Stored data:
—————

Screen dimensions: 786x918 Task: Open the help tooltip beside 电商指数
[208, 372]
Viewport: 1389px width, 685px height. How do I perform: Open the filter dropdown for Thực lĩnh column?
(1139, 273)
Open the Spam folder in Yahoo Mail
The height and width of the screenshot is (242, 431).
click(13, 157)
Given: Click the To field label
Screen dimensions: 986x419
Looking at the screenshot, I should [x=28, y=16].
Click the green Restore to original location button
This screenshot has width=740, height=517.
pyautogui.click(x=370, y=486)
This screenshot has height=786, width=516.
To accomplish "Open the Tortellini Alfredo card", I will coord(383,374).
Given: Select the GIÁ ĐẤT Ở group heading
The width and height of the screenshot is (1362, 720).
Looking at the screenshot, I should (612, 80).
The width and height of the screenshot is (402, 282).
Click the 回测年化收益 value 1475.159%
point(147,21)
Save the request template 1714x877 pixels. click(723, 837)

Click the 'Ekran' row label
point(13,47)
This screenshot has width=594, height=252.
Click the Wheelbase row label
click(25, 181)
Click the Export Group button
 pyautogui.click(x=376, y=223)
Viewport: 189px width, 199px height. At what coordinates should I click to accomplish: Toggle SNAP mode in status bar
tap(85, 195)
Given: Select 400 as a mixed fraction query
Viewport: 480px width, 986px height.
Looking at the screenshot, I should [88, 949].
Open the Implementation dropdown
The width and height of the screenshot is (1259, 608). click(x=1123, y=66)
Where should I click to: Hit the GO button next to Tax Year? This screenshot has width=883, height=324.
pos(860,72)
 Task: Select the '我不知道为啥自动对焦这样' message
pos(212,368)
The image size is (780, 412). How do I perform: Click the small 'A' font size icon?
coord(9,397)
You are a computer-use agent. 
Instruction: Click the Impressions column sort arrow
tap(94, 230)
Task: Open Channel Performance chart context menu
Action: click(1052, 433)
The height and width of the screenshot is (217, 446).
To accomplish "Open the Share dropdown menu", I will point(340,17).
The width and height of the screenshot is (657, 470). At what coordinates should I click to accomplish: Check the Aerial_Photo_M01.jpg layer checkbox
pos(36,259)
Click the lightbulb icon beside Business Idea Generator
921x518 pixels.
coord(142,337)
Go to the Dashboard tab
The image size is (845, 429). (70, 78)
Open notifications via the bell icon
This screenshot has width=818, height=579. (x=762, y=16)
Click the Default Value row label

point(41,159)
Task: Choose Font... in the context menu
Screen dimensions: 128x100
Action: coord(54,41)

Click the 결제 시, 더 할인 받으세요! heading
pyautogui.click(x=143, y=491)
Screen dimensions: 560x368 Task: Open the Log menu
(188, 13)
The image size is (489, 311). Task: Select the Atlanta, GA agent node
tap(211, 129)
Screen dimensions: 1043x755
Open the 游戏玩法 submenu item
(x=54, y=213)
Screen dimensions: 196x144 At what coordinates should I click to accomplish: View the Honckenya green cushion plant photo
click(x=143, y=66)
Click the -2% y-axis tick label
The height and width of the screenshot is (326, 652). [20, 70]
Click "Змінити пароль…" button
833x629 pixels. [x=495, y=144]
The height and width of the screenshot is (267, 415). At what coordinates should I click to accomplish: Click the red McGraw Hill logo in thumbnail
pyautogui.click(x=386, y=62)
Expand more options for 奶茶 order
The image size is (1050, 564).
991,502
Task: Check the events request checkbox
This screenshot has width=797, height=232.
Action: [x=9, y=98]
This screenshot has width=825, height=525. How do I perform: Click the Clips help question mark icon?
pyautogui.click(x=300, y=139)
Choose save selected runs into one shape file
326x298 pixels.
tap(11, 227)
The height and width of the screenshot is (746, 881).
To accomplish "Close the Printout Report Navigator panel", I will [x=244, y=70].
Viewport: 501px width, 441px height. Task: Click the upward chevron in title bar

—————

If a line comes after the one that contains "Given: Click the To field label", leave it out; return every line of the entries up to that point exactly, starting with the first, with that line included.

Screen dimensions: 786x918 Task: Open the help tooltip beside 电商指数
[208, 372]
Viewport: 1389px width, 685px height. How do I perform: Open the filter dropdown for Thực lĩnh column?
(1139, 273)
Open the Spam folder in Yahoo Mail
The height and width of the screenshot is (242, 431).
click(13, 157)
Given: Click the To field label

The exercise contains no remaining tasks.